The report by the International Development Committee (IDC) highlights the areas of success, and where improvement is necessary for DfID in its relationship with private foundations. It said that compared to traditional donors, foundation reporting was weak, and that a US approach, where foundations are required to list every grant made, and pay out 5 per cent of the value of their endowment each year for charitable purpose, could be on the cards.
“Improved transparency amongst foundations would help pre-empt the need to move to this kind of mandatory regulation in the UK,” said the Committee, calling on DfID to encourage foundations to sign up to its International Aid Transparency Initiative, a voluntary reporting system currently used by just a few foundations, including the Hewlett Foundation.
The idea of a mandatory 5 per cent annual giving output for foundations was mooted in 2009 in a Cass Business School report which argued that a formal distribution quota could increase the charitable funding of endowed foundations by 31.5 per cent or around £1bn per annum.
But the foundation sector strongly opposed the idea and it never gained traction.
Limited information is available on the impact of foundations, but research released last November showed that family foundations had outpaced the growth of both corporate and individual giving, with the total value of donations by the top 100 family foundations increasing by 27 per cent in the five years previous. These foundations gave £1.3bn in 2009/10, which accounted for 7 per cent of all giving in that year.
Need to engage more with smaller foundations
The IDC report also highlights a need for DfID to engage more with smaller foundations, advising that it found smaller charities received a less open line of communication than larger foundations, which are appointed a named contact. DfID’s relationship with foundations was found to be “somewhat ad hoc”, with larger foundations such as the Gates Foundation interacting directly on a weekly basis, while smaller charities reported finding it difficult to have any kind of regular contact with the Department.

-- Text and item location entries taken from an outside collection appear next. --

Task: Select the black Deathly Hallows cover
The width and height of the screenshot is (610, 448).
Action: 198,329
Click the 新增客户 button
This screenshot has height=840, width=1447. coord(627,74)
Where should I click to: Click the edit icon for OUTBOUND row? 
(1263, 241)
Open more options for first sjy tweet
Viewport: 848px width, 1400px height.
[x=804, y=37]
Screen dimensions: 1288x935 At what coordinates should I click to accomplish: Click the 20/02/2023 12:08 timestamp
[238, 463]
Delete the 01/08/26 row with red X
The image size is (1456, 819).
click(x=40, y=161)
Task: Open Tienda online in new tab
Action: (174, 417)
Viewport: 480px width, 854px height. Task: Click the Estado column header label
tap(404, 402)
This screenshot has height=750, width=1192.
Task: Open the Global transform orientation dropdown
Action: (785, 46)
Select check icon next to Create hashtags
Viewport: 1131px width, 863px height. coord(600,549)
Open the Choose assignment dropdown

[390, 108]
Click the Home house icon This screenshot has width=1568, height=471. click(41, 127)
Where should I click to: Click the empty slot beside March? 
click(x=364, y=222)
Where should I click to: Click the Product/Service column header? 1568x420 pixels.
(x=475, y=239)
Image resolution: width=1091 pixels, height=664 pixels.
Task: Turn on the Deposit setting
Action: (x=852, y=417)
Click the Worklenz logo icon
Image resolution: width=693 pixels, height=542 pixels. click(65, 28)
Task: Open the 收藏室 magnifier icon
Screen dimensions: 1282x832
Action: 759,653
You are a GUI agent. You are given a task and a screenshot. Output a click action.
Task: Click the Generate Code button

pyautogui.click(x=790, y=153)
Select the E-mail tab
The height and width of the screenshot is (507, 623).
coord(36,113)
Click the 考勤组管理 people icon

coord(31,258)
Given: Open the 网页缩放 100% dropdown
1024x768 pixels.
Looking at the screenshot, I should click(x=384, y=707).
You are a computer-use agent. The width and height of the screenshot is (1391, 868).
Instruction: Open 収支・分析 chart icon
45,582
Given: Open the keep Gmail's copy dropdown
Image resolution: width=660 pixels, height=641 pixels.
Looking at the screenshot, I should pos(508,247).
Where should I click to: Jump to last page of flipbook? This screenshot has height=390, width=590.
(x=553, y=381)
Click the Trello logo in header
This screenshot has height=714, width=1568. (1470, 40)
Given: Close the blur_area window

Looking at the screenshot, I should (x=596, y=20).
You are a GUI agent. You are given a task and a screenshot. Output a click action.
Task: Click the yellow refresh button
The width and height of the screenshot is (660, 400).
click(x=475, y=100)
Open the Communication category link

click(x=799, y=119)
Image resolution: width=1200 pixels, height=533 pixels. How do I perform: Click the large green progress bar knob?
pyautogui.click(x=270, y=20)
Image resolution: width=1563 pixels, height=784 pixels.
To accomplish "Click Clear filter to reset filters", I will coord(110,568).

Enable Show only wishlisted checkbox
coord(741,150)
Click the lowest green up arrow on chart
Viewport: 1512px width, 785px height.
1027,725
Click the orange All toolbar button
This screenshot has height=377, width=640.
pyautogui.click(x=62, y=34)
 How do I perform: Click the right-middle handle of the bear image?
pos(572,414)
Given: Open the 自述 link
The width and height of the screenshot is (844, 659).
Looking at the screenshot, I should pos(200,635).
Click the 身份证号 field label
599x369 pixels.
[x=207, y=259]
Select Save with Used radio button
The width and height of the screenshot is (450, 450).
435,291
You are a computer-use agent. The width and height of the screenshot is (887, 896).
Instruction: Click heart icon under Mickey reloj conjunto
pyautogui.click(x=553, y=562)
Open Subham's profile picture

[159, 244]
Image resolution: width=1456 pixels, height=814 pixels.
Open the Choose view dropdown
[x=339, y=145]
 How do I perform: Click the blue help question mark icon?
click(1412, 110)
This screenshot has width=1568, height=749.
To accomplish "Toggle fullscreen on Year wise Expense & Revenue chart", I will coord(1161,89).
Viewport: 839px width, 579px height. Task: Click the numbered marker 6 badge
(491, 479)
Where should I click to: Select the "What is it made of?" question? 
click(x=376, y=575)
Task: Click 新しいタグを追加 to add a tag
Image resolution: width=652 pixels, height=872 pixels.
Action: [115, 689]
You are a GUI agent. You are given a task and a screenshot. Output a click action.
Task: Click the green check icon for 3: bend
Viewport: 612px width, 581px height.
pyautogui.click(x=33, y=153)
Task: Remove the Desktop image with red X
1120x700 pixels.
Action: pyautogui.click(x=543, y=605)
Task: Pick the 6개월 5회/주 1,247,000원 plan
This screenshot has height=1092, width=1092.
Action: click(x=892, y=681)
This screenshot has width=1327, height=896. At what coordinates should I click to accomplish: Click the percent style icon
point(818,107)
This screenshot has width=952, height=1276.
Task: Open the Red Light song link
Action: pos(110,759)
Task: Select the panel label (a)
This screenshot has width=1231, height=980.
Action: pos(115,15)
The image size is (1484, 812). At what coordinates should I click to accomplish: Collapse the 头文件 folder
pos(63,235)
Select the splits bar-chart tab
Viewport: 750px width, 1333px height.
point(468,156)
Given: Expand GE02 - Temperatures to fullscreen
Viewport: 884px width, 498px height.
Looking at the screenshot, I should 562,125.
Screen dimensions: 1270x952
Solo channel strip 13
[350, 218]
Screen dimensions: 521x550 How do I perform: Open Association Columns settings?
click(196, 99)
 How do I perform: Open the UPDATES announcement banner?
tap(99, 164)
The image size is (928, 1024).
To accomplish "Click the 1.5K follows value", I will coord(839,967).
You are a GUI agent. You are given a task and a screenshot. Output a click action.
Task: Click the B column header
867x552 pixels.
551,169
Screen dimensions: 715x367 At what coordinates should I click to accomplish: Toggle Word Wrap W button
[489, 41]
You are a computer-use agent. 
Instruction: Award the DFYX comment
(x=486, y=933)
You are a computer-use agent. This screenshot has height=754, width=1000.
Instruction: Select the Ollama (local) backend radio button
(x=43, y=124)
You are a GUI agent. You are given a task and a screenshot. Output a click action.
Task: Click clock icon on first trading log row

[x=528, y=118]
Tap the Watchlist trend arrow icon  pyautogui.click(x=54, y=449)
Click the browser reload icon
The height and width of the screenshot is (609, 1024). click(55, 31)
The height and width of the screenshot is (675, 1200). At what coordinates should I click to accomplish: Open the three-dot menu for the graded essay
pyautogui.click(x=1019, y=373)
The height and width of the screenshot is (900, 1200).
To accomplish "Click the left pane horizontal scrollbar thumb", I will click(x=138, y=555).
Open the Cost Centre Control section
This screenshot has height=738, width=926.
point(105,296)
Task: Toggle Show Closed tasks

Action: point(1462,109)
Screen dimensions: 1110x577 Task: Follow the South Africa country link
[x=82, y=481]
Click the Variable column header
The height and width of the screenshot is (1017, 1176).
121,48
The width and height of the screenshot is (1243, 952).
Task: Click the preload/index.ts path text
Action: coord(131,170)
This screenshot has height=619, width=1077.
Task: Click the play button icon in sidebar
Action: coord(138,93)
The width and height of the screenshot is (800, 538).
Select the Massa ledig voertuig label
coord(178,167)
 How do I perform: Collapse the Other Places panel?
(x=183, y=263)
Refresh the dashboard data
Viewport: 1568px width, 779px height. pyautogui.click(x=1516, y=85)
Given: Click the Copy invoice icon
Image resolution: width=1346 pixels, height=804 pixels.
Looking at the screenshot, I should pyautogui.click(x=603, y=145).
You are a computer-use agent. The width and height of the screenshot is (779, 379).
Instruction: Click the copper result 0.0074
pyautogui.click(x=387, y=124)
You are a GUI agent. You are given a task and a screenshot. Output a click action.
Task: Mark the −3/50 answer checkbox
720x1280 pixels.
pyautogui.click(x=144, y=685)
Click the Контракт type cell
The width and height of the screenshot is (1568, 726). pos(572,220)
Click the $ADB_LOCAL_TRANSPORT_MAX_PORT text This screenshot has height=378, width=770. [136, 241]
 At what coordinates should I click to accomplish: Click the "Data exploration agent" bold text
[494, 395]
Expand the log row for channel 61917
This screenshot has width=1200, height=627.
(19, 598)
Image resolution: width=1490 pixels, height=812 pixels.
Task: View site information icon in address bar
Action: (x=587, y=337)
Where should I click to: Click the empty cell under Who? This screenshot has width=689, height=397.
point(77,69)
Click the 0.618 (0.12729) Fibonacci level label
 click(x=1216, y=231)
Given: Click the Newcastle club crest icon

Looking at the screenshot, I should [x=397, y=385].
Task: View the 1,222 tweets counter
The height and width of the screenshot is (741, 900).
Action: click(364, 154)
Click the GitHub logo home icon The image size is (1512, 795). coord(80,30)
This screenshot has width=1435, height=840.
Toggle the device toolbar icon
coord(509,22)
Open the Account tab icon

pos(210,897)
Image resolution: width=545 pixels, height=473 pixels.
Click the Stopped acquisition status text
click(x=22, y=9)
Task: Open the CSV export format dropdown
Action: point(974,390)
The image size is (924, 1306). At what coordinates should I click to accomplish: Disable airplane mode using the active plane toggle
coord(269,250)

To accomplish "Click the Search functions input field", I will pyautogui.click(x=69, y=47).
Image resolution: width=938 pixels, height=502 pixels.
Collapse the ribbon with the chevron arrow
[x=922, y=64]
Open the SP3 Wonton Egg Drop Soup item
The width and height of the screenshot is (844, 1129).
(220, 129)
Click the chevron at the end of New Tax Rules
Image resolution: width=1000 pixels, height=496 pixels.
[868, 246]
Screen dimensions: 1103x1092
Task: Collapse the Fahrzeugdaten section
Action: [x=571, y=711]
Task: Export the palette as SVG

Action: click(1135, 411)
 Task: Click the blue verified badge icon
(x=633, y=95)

As a result of the Committee raising these concerns, the Secretary of State for International Development Andrew Mitchell has agreed to host an annual meeting of smaller foundations. DfID recommends that this is increased to a bi-annually or quarterly meeting instead, and that the Department offers a named contact for every foundation.
A better funding relationship between DfID and foundations could be developed, the Committee found, advising that foundations could be useful in relieving the burden of distributing smaller funding packages. The recommendation was in response to a series of foundations advising that there were not enough opportunities for collaboration of this kind.
Foundations in developing countries
Greater collaboration with foundations based in developing countries was also identified as a necessity going forward. “We recommend that, as part of its wider efforts to improve aid effectiveness, DfID ensures that its country offices and assist partner governments co-ordinate foundations and philanthropists seeking opportunities in the country.
"Further, DfID is only in the early stages of engaging with developing country-based foundations. We suggest it increases its engagement in order to form partnerships with these important new philanthropic actors.”